Problems to solve —
- A) From the page on applying to health professions programs below, list every standardized admission test named in the list at the end of the page, including each abbreviation.
- B) Set down the part of the page on applying to health professions programs starting at "Below are the" and ending at "for these exams.", word for word.

Are you applying to a Professional Health Education Program?
CSUSB Health Professions Advising Center can help with all of the components in the application process.
Call to schedule an appointment to meet with an advisor prior to submitting your application.
Below are the basic steps in the application process:
- Admissions Tests
- Centralized Application Services
- Personal Statements
- Letters of Recommendation
- Preparing for the Interview
The standardized admission test for the health profession of your choice is something you begin preparing for the moment that you enter college. CSUSB Health Professions Advising Center can assist in you in identifying information and resources for these exams.
Health professions admissions test requires a significant amount of time and effort for adequate preparation. To get a score that accurately reflects your best efforts can take anywhere from 3-5 months of study. Most students prepare for and then take the appropriate standardized exam as they begin the 12-14 month application process.
Some students choose to participate in a preparatory review courses such as Kaplan, Princeton or Examkrackers , geared toward different learning styles and levels of comfort with the material. These courses can be expensive although test preparation organizations do have some discounted fees available.
- Dental Admissions Test (DAT)
- Graduate Record Exam (GRE)
- Medical College Admission Test (MCAT)
- Optometry Admission Test (OAT)
- Pharmacy College Admission Test (PCAT)

Data listing —
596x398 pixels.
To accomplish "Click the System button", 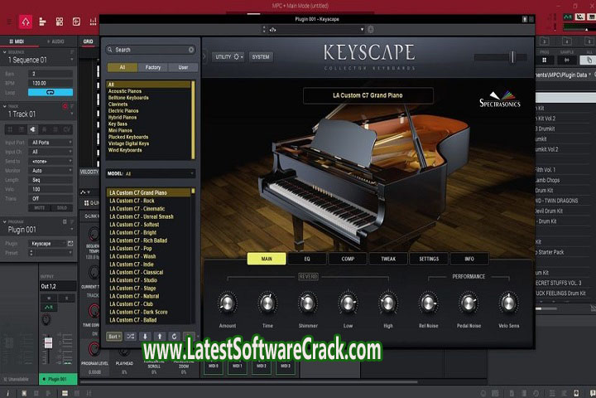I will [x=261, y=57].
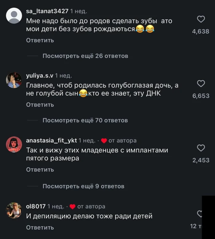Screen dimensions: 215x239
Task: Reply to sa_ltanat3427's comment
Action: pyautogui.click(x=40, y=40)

==

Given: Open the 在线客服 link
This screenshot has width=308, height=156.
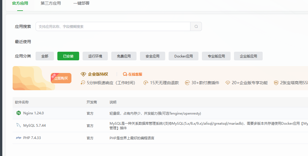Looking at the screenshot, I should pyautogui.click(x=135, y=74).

Written answers —
- A)
- Dental Admissions Test (DAT)
- Graduate Record Exam (GRE)
- Medical College Admission Test (MCAT)
- Optometry Admission Test (OAT)
- Pharmacy College Admission Test (PCAT)

- B)
Below are the basic steps in the application process:
- Admissions Tests
- Centralized Application Services
- Personal Statements
- Letters of Recommendation
- Preparing for the Interview
The standardized admission test for the health profession of your choice is something you begin preparing for the moment that you enter college. CSUSB Health Professions Advising Center can assist in you in identifying information and resources for these exams.